ITAC acknowledge this but then try to wriggle out and say that the smaller, more expensive imports from this investigation remain a problem large enough to impose (incorrect) anti-dumping duties on. This is nonsense. Everyone knows it’s nonsense, but I suspect no one knows how to walk back from this awkward moment.

Astral and RCL (the 2 largest producers) are seeing their share price fly at the moment. Never a good sign of distress in an industry.

You might for a moment lose consciousness and think this is a victimless crime. Duties go up. Jobs are saved. All is good. But as duties rise, so do chicken prices. If you doubt that, pop into a butchery at a taxi rank and ask the customers if they have noticed a rise in price. The reason SAPA wants the duties is to be able to push up their prices, not to give discounts to the most needy.

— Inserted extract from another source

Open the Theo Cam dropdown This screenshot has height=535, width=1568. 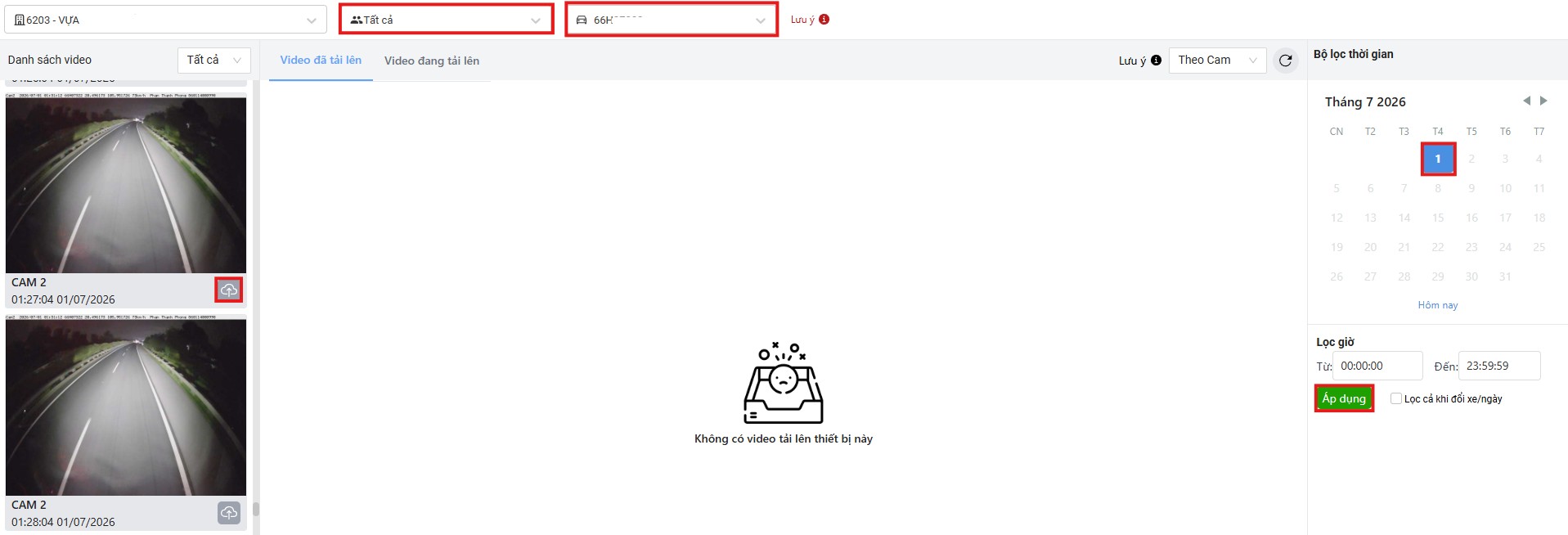[x=1217, y=60]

A short history of protectionism in the chicken industry

If you read newspapers you will see an endless stream of articles talking about how much more protection the local chicken producers need. Here are some highlights of one of South Africa’s most protected industries. Now decide if these duties are justified.

YearAction
1999Anti-dumping duties requested on frozen bone-in chicken from the USA. Anti-dumping duties were imposed. They remain in place, although now at higher levels than when they were imposed.
2011Anti-dumping duties requested on boneless chicken and whole birds from Brazil (this failed due to a WTO challenge)
2013Anti-dumping application on frozen bone-in chicken from Germany, the Netherlands and the UK. Anti-dumping duties are imposed.
2013Normal duty increase request on everything with feathers. Duties are increased.
2016Department of Agriculture changes the veterinary certificate requirements with the explicit intent of protecting the domestic industry.
2016Anti-dumping duties rebated on 69 000 tons of bone-in chicken from the USA. Although unhappy, SAPA signed off on this concession.
2016Agricultural safeguard requested on bone-in chicken from the EU. Safeguard duties imposed. Ironically this lead to a dispute with the EU which is currently being arbitrated.
2017Request for chicken to be designated so that all government departments and SOE's have to buy only local chicken. Treasury rejected the request.
2018Another normal duty increase requested and granted on chicken. In the case of bone-in, the duties now move from 37% to 62%.
2020Request to extend the anti-dumping duties on bone-in chicken from Germany, the Netherlands and the UK. These are extended, but again there are errors in the calculation and ITAC lose their calculations. Not kidding. So they can't be checked.
2021Anti-dumping duties requested on bone-in chicken from Brazil, Denmark, Ireland, Poland and Spain. This case. 2 large errors are made (so far)
2022Another request has been made for chicken to be designated, so that government can only buy locally produced chicken. These don't get published for comment, so we will find out when a decision has been made.